2020-10-15 Thread David Goulet
Greetings relay operators!

Tor has now embarked in a 2 year long scalability project aimed, in part, at
improving the network performance.

The first steps will be to measure performance on the public network in order
to come up with a baseline. We'll likely be adjusting circuit window size,
cell scheduling (KIST) and circuit build timeout (CBT) parameters over the
next months in both contained experiments and on the live network.

This announcement is about KIST parameters, our cell scheduler.

Roughly a year ago, we've discovered that all tor clients are capped to
~3MB/sec in maximum outbound throughput due to how the scheduler is operating.
I won't get into the details but if you are curious, it is here:

  https://gitlab.torproject.org/tpo/core/tor/-/issues/29427

It turns out that we now believe that the entire network, not only clients,
are actually capped at 3MB/sec per channel (a channel is a connection between
client -> relay or relay -> relay also called an OR connection).

We've recently conducted experiments with chutney [1], which operates on the
loopback interface, and we indeed hit those limits.

KIST has a parameter named KISTSchedRunInterval which is currently set at 10
msec and that is our culprit.
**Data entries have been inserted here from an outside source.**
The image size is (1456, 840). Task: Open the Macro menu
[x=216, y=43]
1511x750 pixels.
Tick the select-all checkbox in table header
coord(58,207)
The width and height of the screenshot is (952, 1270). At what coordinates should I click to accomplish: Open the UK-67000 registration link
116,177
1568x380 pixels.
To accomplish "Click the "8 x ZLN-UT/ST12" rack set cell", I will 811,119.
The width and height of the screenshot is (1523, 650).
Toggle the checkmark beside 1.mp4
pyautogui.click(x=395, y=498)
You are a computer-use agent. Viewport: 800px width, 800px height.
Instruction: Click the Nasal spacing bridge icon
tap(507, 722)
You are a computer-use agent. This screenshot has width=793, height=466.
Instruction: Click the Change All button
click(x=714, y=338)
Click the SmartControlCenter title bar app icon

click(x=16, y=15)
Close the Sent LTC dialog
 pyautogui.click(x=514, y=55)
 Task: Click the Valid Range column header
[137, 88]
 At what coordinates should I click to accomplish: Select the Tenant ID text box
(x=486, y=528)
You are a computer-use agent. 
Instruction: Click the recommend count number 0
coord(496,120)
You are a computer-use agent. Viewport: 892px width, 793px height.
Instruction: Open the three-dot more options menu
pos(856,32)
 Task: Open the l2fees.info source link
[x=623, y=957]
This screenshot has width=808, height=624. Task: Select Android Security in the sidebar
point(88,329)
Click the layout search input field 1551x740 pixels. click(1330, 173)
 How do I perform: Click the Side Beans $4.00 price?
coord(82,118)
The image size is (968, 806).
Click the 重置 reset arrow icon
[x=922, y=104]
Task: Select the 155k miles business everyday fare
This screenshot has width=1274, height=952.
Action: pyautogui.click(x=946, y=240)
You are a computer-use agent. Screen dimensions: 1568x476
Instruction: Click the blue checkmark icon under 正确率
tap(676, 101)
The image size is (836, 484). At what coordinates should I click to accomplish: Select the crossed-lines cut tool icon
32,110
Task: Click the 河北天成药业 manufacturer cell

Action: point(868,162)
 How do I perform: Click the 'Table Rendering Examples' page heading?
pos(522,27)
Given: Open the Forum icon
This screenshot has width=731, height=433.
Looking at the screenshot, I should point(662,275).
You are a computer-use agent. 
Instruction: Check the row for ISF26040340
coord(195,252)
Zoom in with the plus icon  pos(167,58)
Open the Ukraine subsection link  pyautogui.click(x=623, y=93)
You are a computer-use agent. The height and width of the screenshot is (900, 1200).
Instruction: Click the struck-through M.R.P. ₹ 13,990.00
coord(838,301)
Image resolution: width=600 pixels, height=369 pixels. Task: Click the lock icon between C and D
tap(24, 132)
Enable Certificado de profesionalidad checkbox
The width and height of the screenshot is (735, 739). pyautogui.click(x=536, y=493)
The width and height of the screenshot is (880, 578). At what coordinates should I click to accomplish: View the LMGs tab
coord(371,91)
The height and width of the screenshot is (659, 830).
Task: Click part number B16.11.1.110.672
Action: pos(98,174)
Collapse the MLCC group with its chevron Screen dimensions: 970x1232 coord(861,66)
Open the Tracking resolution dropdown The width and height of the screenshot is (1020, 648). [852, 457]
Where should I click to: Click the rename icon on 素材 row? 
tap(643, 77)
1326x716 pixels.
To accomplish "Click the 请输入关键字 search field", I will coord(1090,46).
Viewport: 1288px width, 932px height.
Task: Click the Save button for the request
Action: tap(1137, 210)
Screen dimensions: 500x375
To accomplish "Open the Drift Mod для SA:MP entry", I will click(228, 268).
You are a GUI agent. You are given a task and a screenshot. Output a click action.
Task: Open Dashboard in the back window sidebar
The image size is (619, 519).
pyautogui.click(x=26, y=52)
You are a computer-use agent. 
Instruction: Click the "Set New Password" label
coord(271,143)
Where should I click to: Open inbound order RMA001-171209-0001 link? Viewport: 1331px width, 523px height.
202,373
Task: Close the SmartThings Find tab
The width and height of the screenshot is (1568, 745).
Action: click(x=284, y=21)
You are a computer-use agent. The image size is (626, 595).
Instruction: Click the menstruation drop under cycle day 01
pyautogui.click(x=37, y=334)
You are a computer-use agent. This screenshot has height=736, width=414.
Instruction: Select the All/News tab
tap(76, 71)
By lowering it to 2 msec, our experiment showed
that the cap goes from 3MB/sec to ~5MB/sec with burst a bit higher.

Now, the question is why was it set to 10 msec in the first place? Again,
without getting into the technical details of the KIST paper[2], our cell
scheduler requires a "grace period" in order to be able to accumulate cells
and then prioritize over many circuits using an EWMA algorithm which tor has
been using for a long time now. Without this, one can clog the pipes (at the
TCP level) with a very loud transfer by always being scheduled and filling the
TCP buffers leaving nothing for the quieter circuit.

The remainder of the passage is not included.